An Apple store in Woodbridge, Virginia. (Photo: Diaa Bekheet)
An Apple store in Woodbridge, Virginia. (Photo: Diaa Bekheet)

LONDON - Technology giant Apple won an international award on Wednesday for making details of its supply chains public in a bid to boost transparency and help end modern slavery.

Since 2012 Apple says it has reduced the number of underage workers in its extended supply chain, which includes locations where rare earth minerals are mined for use in smartphones.

Labor rights groups had previously criticized Apple and its biggest manufacturing partner Foxconn for excessive overtime, hiring underage workers and failing to provide health insurance.

FILE - Workers are seen at a Foxconn factory in Lo
FILE - Workers are seen at a Foxconn factory in Longhua, Guangdong province, China, May 26, 2010. Foxconn is Apple's main supplier of iPhones.

“One of the deepest commitments that Apple has a company is to leave the world better than we found it,” Angela Ahrendts, head of retail at Apple, said during Trust Conference in London, which is hosted by the Thomson Reuters Foundation.

“As a company whose work touches the lives of so many people, we feel we have an enormous responsibility, and an enormous opportunity, to turn our values into action,” she said, receiving the prize designed by British sculptor Anish Kapoor.

The Thomson Reuters Foundation Stop Slavery Award recognizes efforts by companies to identify, investigate and eradicate forced labor from their supply chains.

Consumer goods giant Unilever was the other winner of the annual award, while financial services firm Standard Chartered and Thailand-based seafood producer Thai Union were highly commended for their work.

More than 40 million people are estimated to be trapped as slaves in forced labor and forced marriages, most of them women and girls, according to the International Labor Organization (ILO) and rights group Walk Free Foundation.

Nearly 25 million work in factories, on construction sites, farms, fishing boats and as domestic or sex workers, says ILO.

With slavery now considered a major global issue, there is growing scrutiny on initiatives to meet a U.N. goal to end by 2030 a trade estimated to raise annual illicit gains of $150 billion for traffickers.

Businesses are under increased pressure from both governments and consumers to disclose what actions they are taking to ensure their supply chains are free from slavery.

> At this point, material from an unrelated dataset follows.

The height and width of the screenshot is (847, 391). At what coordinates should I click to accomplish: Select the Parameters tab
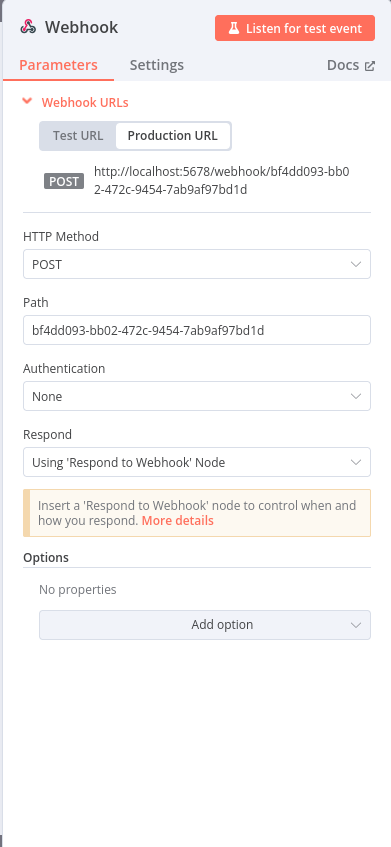coord(58,65)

The world’s largest canned tuna company, Thai Union Group PCL, has also pledged to tackle potential labor abuse and overfishing, seeking to clean up the Thai seafood industry.

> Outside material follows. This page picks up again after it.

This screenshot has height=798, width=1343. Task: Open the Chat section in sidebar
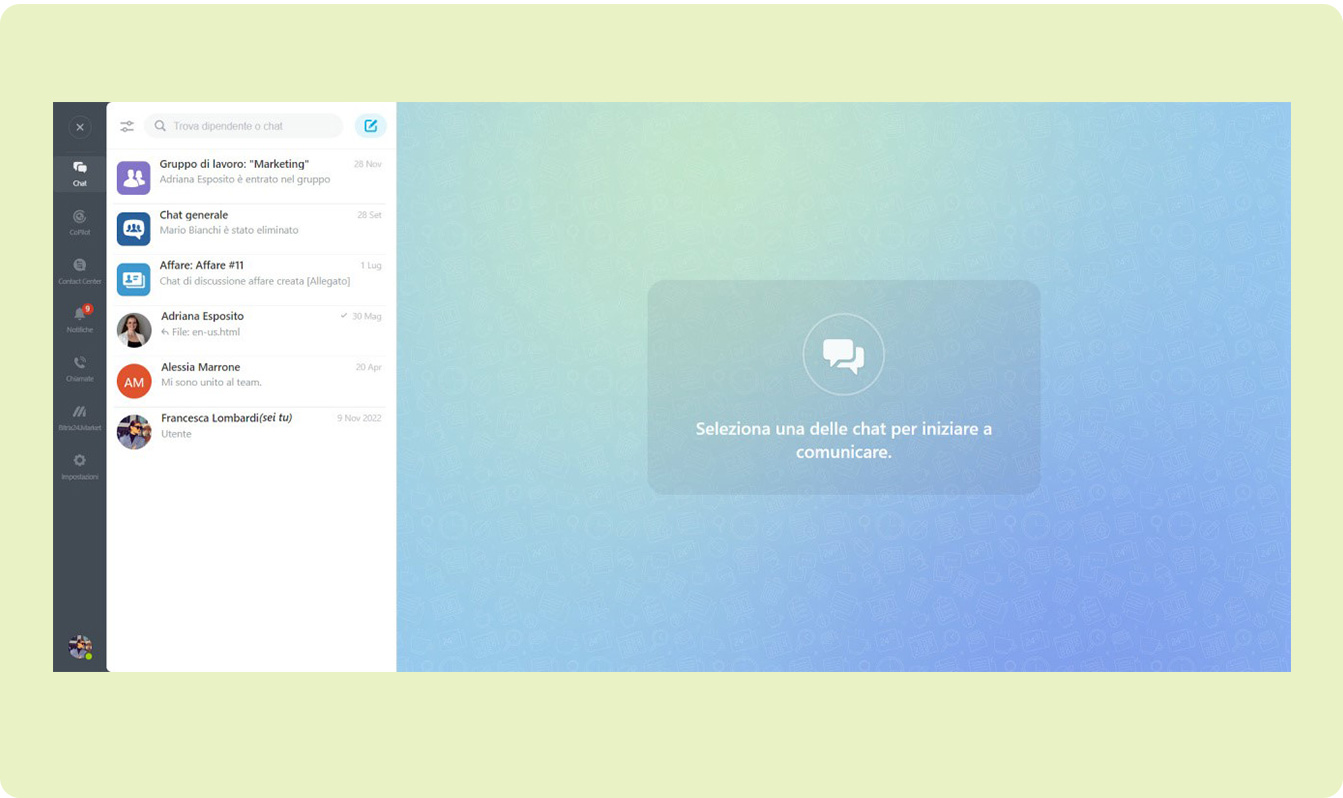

Thailand’s multibillion-dollar seafood sector has come under fire in recent years after investigations showed widespread slavery, trafficking and violence on fishing boats and in onshore food processing factories.

The company said in 2016 it would eliminate recruitment fees for its workers to prevent laborers from racking up debts to job brokers and from being exploited and abused.

The Stop Slavery Award was won last year by sports giant German sportswear giant Adidas, global fashion retailer C&A, U.S. technology company Intel, and British retail and services group The Co-operative Group.